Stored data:
################
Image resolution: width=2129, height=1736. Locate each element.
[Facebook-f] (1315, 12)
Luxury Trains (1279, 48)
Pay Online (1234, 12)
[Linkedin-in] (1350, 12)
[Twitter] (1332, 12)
################
_Problem to work on_
Please copy each record shown above exactly.

_Task result_
Image resolution: width=2129, height=1736. Locate each element.
[Facebook-f] (1315, 12)
Luxury Trains (1279, 48)
Pay Online (1234, 12)
[Linkedin-in] (1350, 12)
[Twitter] (1332, 12)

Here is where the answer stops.